Water is also frequently associated with disease emergence. Infections transmitted by mosquitoes or other arthropods, which include some of the most serious and widespread diseases, are often stimulated by expansion of standing water, simply because many of the mosquito vectors breed in water. There are many cases of diseases transmitted by water-breeding vectors, most involving dams, water for irrigation, or stored drinking water in cities. (See Changes in Human Demographics and Behavior for a discussion of dengue.) The incidence of Japanese encephalitis, another mosquito-borne disease that accounts for almost 30,000 human cases and approximately 7,000 deaths annually in Asia, is closely associated with flooding of fields for rice growing. Outbreaks of Rift Valley fever in some parts of Africa have been associated with dam building as well as with periods of heavy rainfall. In the outbreaks of Rift Valley fever in Mauritania in 1987, the human cases occurred in villages near dams on the Senegal River. The same effect has been documented with other infections that have aquatic hosts, such as schistosomiasis.

Because humans are important agents of ecological and environmental change, many of these factors are anthropogenic. Of course, this is not always the case, and natural environmental changes, such as climate or weather anomalies, can have the same effect. The outbreak of hantavirus pulmonary syndrome in the southwestern United States in 1993 is an example. It is likely that the virus has long been present in mouse populations but an unusually mild and wet winter and spring in that area led to an increased rodent population in the spring and summer and thus to greater opportunities for people to come in contact with infected rodents (and, hence, with the virus); it has been suggested that the weather anomaly was due to large-scale climatic effects. The same causes may have been responsible for outbreaks of hantaviral disease in Europe at approximately the same time. With cholera, it has been suggested that certain organisms in marine environments are natural reservoirs for cholera vibrios, and that large scale effects on ocean currents may cause local increases in the reservoir organism with consequent flare-ups of cholera.

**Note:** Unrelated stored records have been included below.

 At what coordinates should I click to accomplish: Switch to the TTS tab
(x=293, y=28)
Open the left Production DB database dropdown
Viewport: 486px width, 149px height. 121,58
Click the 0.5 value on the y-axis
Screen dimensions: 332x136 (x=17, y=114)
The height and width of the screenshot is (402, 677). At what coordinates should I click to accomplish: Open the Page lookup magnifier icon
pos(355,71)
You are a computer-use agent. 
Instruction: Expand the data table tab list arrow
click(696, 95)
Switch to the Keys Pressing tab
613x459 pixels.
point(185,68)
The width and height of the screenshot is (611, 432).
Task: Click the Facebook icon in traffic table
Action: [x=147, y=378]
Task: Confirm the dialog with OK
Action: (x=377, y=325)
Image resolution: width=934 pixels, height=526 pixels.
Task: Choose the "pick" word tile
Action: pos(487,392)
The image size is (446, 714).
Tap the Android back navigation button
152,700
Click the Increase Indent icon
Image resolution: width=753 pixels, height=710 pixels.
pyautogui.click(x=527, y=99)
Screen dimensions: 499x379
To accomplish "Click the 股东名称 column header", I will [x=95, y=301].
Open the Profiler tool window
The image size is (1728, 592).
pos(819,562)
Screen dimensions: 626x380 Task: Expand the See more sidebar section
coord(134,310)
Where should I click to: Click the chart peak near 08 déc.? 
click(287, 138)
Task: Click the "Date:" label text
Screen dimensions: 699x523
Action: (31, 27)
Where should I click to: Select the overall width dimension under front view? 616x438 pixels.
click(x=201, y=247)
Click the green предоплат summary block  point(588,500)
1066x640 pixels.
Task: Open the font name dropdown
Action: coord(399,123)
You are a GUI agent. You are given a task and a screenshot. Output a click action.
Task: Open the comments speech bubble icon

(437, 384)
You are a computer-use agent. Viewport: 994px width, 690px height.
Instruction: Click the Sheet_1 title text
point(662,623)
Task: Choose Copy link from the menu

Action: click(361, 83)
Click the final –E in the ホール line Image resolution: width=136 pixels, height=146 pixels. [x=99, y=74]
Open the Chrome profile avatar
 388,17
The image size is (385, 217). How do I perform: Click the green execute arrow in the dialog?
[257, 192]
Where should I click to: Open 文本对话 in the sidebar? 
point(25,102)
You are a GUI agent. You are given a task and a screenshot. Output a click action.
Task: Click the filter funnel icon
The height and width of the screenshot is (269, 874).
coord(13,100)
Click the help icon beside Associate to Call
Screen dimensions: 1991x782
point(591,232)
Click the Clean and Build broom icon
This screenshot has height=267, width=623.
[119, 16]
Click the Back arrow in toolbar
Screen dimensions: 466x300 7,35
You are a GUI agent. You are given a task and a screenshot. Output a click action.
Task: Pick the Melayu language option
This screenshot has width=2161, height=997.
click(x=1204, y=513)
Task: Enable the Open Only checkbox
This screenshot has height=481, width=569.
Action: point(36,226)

Changes in Human Demographics and Behavior

Human population movements or upheavals, caused by migration or war, are often crucial factors in disease emergence. In many parts of the world, economic conditions are encouraging the mass movement of workers from rural areas to cities. The United Nations has estimated that, largely as a result of continuing migration, by the year 2025, 65% of the world population (also expected to be larger in absolute numbers), including 61% of the population in developing regions, will live in cities. As discussed above for HIV, rural urbanization allows infections arising in isolated rural areas, which may once have remained obscure and localized, to reach larger populations. Once in a city, the newly introduced infection would have the opportunity to spread locally among the population and could also spread further along highways and interurban transport routes and by airplane. HIV has been, and in Asia is becoming, the best known beneficiary of this dynamic, but many other diseases, such as dengue, stand to benefit. The frequency of the most severe form, dengue hemorrhagic fever, which is thought to occur when a person is sequentially infected by two types of dengue virus, is increasing as different dengue viruses have extended their range and now overlap. Dengue hemorrhagic fever is now common in some cities in Asia, where the high prevalence of infection is attributed to the proliferation of open containers needed for water storage (which also provide breeding grounds for the mosquito vector) as the population size exceeds the infrastructure. In urban environments, rain-filled tires or plastic bottles are often breeding grounds of choice for mosquito vectors. The resulting mosquito population boom is complemented by the high human population density in such situations, increasing the chances of stable transmission cycles between infected and susceptible persons. Even in industrialized countries, e.g., the United States, infections such as tuberculosis can spread through high-population density settings e.g., day care centers or prisons.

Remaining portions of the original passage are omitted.